‘FIRE is prepared to raise this issue directly with its accreditors‘
A national free speech group is calling on the Catholic University of America to allow pro-Israel speakers on campus – or else face an accreditation complaint.
The Foundation for Individual Rights and Expression sent a second letter to CUA leadership on Friday, asking it to remove its restrictions on Students Supporting Israel.
The intervention follows a proposal earlier this year for the group to host Israeli homeland security expert Dany Tirza as well as Jewish Republican Rep. Randy Fine of Florida, as The College Fix previously reported.
The university is requiring the club to host a pro-Palestinian or anti-Israel speaker.
While the school says this is part of their policy, that is only supposed to apply when an invited speaker takes a view contrary to the Catholic Church, such as if a club invited a pro-abortion speaker. However, the university did not even apply this policy, allowing the campus Democrats club to host a speaker who supports abortion, according to Student Supporting Israel’s leadership.

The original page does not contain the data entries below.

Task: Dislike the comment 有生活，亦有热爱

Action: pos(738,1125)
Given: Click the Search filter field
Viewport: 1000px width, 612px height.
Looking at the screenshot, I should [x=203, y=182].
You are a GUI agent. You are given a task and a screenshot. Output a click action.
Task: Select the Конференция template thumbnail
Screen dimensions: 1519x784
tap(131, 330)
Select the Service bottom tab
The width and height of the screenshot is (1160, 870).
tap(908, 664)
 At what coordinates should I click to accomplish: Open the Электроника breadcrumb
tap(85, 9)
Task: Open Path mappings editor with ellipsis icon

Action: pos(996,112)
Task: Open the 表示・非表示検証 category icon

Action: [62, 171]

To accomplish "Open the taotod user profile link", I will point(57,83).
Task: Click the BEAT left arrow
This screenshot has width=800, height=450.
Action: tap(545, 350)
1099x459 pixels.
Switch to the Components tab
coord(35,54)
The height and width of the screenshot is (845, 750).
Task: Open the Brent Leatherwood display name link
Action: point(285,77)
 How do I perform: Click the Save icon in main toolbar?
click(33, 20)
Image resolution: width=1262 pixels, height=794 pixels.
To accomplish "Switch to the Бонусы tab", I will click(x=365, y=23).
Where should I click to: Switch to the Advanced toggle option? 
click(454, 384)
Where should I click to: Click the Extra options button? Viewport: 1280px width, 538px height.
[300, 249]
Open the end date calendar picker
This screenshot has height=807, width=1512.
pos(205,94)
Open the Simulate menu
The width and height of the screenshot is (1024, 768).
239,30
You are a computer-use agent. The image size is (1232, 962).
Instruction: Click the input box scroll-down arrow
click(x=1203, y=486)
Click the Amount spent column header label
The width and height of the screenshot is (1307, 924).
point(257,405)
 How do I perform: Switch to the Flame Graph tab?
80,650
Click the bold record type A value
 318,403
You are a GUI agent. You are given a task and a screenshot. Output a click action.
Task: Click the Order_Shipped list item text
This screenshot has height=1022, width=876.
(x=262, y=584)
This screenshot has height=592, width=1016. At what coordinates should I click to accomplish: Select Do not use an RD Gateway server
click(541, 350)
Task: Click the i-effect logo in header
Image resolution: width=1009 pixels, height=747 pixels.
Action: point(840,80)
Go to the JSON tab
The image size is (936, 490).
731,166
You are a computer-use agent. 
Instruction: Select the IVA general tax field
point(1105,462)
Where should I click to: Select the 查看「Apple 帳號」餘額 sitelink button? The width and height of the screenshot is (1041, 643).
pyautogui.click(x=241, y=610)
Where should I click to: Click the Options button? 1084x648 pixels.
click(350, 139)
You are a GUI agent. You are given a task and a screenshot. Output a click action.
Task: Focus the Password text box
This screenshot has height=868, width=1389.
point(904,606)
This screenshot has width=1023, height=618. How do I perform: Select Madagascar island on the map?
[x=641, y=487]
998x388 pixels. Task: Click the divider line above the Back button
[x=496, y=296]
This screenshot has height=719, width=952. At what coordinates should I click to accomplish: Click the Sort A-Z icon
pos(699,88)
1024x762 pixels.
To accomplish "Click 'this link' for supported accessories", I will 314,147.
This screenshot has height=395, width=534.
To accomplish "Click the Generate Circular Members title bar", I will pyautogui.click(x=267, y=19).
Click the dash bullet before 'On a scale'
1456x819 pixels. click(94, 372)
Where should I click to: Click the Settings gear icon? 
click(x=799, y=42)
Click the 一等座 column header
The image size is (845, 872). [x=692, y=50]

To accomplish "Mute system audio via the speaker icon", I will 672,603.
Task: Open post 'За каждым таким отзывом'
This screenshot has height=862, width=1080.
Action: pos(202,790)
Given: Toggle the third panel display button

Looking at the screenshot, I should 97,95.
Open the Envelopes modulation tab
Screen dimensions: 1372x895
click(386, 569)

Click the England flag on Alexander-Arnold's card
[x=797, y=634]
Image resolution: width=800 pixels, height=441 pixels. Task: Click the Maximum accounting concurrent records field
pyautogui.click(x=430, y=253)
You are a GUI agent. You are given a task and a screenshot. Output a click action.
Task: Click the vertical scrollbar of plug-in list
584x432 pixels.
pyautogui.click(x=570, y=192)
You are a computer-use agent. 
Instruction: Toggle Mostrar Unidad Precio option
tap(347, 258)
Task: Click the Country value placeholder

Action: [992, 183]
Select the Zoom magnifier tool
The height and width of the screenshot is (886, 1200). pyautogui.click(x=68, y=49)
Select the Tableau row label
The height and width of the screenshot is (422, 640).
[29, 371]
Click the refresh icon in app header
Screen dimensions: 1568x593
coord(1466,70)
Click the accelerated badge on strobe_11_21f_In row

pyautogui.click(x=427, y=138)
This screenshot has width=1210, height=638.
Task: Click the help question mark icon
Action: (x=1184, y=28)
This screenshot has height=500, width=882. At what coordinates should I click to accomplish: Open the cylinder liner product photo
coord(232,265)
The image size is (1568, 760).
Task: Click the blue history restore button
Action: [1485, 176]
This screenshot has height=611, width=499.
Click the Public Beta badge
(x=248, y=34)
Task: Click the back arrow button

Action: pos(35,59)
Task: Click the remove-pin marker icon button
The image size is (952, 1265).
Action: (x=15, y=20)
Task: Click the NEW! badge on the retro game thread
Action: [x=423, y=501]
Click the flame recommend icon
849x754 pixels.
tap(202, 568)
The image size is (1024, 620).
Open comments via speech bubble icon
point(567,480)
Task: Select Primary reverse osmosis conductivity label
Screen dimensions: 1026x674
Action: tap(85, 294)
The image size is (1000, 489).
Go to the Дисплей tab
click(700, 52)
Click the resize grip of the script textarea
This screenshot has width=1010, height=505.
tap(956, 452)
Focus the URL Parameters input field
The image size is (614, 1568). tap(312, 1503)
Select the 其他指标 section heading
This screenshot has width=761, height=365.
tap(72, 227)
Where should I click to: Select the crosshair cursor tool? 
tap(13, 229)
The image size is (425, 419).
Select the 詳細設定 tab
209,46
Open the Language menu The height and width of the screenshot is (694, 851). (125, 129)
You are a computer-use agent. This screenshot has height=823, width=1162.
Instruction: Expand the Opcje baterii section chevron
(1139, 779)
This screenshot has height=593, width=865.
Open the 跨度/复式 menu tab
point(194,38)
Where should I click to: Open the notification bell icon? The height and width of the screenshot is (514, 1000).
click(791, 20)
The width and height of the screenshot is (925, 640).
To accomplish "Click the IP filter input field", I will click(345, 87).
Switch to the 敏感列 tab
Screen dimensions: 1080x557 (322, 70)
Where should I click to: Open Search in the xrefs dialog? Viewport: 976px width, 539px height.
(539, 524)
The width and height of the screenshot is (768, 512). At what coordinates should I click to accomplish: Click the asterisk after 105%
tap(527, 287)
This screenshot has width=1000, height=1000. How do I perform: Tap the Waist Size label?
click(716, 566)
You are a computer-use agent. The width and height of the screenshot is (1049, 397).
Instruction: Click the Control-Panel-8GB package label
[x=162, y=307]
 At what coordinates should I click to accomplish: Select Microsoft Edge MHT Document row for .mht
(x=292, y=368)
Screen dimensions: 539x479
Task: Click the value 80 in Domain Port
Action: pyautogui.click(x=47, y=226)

The Catholic university in Washington, D.C. allowed an event with an anti-Israel speaker, for example, but did not present the pro-Israel side, FIRE also said.
“We again strongly urge CUA to approve SSI’s event requests and assure students that the university will not condition event approval on student’s willingness to arrange for and host speakers opposed to their own viewpoint,” Program Counsel Jessie Appleby wrote to President Peter Kilpatrick.
The letter came after a university spokesperson sent a brief acknowledgement email on March 31.
“Thank you for reaching out. I wanted to let you know that your letter has been received and that we are taking its contents into consideration,” communications director Karna Lozoya wrote to Appleby.
The national free speech group is ready to file a complaint with the Middle States Commission on Higher Education, the accreditor for CUA.
FIRE previously used this tactic against New York University for what the group says was an unfair punishment of pro-Palestinian activists.
Catholic University of America and Students Supporting Israel have been in conflict before.
Last October, officials removed a display of Israeli flags that students set up in memory of the victims of the Oct. 7, 2023 terrorist attack on the Middle Eastern country.
A campus spokesperson told The College Fix that the display was approved “mistakenly,” and it violated the university’s flag policy. The spokesperson said that the student organizers also were informed about the flag policy prior to making their request for the display.
The club disputed this claim.
“It is fundamentally dishonest for the university to hide behind a ‘flag policy’ that they conveniently ignore for other student organizations,” club President Felipa Avila told The Fix at the time. “When a rule is used to silence one viewpoint, it stops being a policy and becomes a pretext for discrimination.”
He said the club had permission for set up the flags.
Editor’s note: The president of Students Supporting Israel, Felipe Avila, previously worked with Matt Lamb at Students for Life Action.